What this task involves:
Treat the line containing "人気テンプレート (337, 1985)" as the last one, and return every line exactly from the first line of the material below up to it.

Records for this task START

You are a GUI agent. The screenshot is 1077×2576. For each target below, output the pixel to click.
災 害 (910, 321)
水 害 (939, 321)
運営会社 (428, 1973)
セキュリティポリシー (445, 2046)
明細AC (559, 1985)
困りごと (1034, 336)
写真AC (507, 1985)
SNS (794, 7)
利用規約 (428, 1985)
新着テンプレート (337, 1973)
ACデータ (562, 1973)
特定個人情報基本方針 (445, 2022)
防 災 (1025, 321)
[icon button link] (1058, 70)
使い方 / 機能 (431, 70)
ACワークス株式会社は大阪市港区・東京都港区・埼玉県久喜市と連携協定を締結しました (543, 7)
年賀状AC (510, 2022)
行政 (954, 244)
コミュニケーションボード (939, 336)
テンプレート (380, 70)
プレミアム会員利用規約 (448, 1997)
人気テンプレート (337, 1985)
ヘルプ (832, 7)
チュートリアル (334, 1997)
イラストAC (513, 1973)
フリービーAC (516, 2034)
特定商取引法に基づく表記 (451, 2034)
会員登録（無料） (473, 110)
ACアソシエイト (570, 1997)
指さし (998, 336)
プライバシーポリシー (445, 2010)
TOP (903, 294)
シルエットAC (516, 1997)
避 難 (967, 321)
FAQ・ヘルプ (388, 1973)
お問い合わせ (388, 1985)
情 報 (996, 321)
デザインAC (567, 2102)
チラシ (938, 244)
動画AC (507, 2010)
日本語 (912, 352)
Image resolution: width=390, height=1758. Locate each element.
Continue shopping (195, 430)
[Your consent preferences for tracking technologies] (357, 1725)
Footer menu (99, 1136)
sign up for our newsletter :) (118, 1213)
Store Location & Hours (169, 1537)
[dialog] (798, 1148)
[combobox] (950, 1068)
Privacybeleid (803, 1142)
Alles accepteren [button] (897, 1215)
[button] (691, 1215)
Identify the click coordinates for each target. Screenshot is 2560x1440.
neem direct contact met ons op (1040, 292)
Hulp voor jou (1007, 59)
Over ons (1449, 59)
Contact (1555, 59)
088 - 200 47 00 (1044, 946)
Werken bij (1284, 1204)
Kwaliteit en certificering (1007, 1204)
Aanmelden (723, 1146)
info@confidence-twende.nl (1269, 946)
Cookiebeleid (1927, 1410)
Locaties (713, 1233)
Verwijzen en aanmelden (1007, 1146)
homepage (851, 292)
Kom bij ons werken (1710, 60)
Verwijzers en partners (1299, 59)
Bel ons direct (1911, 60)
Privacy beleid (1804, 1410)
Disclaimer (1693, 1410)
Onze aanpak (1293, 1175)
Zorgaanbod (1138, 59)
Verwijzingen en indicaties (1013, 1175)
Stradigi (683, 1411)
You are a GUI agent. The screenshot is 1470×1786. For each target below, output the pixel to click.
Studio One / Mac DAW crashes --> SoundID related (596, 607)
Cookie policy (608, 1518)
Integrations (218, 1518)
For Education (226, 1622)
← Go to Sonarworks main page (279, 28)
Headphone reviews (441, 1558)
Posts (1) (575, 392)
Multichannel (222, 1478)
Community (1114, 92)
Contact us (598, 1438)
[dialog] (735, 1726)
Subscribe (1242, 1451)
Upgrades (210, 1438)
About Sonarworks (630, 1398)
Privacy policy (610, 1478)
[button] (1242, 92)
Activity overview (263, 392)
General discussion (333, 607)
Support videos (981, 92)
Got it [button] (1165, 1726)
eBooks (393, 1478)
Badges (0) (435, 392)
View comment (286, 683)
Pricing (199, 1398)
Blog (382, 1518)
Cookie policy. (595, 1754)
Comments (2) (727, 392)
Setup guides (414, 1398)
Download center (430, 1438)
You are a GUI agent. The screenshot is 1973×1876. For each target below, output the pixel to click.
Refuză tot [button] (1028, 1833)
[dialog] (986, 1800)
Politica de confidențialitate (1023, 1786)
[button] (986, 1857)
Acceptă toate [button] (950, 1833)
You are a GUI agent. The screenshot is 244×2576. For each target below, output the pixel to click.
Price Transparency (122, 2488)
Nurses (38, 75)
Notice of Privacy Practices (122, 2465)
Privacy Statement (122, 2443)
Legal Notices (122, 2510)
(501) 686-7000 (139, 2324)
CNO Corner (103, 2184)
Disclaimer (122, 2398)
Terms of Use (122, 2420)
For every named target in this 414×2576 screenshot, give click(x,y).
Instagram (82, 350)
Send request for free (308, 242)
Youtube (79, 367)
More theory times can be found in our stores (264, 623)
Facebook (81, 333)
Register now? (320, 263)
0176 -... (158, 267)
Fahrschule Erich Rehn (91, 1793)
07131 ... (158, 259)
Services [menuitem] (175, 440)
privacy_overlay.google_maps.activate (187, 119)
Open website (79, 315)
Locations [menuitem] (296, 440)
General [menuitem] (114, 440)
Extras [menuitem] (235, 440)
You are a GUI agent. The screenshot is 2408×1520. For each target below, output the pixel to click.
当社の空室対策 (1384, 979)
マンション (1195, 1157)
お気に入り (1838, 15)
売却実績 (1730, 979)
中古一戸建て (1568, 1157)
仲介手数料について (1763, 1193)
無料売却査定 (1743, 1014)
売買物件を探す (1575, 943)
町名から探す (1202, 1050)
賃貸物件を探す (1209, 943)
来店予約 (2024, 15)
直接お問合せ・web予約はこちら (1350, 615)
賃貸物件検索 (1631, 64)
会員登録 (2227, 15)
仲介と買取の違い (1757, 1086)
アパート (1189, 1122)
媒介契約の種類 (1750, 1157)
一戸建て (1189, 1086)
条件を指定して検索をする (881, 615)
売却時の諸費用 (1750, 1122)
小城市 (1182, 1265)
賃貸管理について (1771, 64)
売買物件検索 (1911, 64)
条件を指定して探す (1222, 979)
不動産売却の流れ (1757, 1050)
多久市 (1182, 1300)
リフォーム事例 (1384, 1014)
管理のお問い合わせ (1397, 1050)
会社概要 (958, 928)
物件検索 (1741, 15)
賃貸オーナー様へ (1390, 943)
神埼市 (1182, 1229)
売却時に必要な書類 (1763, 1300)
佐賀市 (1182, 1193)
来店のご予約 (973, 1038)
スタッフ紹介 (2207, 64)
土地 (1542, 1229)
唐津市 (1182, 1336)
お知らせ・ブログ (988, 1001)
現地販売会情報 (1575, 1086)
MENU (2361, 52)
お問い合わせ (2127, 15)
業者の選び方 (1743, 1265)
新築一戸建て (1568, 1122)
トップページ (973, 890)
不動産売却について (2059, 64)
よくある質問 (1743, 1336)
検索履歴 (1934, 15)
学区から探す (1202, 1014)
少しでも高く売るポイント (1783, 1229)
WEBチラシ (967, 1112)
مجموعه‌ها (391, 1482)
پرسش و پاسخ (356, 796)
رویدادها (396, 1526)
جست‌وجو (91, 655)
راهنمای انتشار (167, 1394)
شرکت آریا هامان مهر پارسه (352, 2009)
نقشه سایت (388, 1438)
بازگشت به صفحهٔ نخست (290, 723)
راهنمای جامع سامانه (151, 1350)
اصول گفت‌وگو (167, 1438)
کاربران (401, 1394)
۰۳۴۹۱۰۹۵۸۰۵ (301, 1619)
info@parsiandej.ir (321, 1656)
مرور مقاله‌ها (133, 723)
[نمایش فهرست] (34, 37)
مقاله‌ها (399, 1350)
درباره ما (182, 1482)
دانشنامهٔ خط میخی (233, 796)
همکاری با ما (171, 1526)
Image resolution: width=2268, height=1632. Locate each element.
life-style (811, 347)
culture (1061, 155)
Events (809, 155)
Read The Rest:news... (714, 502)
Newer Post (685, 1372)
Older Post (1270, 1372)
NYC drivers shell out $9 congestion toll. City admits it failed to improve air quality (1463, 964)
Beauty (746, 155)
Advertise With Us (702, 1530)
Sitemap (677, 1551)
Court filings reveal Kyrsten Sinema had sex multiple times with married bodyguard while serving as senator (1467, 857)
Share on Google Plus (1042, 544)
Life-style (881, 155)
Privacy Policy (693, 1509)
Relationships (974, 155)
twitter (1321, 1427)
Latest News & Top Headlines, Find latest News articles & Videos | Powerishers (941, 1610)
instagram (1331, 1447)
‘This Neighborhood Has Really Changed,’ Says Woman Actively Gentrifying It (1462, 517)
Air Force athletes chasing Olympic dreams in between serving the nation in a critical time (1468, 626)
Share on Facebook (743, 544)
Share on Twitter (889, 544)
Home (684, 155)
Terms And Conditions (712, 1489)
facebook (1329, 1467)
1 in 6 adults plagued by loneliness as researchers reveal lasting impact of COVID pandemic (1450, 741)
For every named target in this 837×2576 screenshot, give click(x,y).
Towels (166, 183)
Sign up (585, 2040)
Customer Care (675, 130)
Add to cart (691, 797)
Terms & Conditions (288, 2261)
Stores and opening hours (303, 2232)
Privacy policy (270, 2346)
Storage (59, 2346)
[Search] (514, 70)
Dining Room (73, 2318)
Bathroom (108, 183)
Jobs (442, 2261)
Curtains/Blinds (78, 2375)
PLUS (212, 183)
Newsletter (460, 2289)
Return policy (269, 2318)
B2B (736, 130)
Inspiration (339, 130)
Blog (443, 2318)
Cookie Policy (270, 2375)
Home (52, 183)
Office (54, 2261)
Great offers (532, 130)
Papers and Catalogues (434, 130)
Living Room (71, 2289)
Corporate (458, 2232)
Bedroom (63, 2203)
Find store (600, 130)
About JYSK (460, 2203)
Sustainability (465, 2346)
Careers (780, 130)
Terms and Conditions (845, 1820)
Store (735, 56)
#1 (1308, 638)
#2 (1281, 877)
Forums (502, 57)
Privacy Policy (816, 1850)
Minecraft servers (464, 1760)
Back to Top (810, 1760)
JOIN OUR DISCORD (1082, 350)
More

Records for this task END

Exercise response:
You are a GUI agent. The screenshot is 1077×2576. For each target below, output the pixel to click.
災 害 (910, 321)
水 害 (939, 321)
運営会社 (428, 1973)
セキュリティポリシー (445, 2046)
明細AC (559, 1985)
困りごと (1034, 336)
写真AC (507, 1985)
SNS (794, 7)
利用規約 (428, 1985)
新着テンプレート (337, 1973)
ACデータ (562, 1973)
特定個人情報基本方針 (445, 2022)
防 災 (1025, 321)
[icon button link] (1058, 70)
使い方 / 機能 (431, 70)
ACワークス株式会社は大阪市港区・東京都港区・埼玉県久喜市と連携協定を締結しました (543, 7)
年賀状AC (510, 2022)
行政 (954, 244)
コミュニケーションボード (939, 336)
テンプレート (380, 70)
プレミアム会員利用規約 (448, 1997)
人気テンプレート (337, 1985)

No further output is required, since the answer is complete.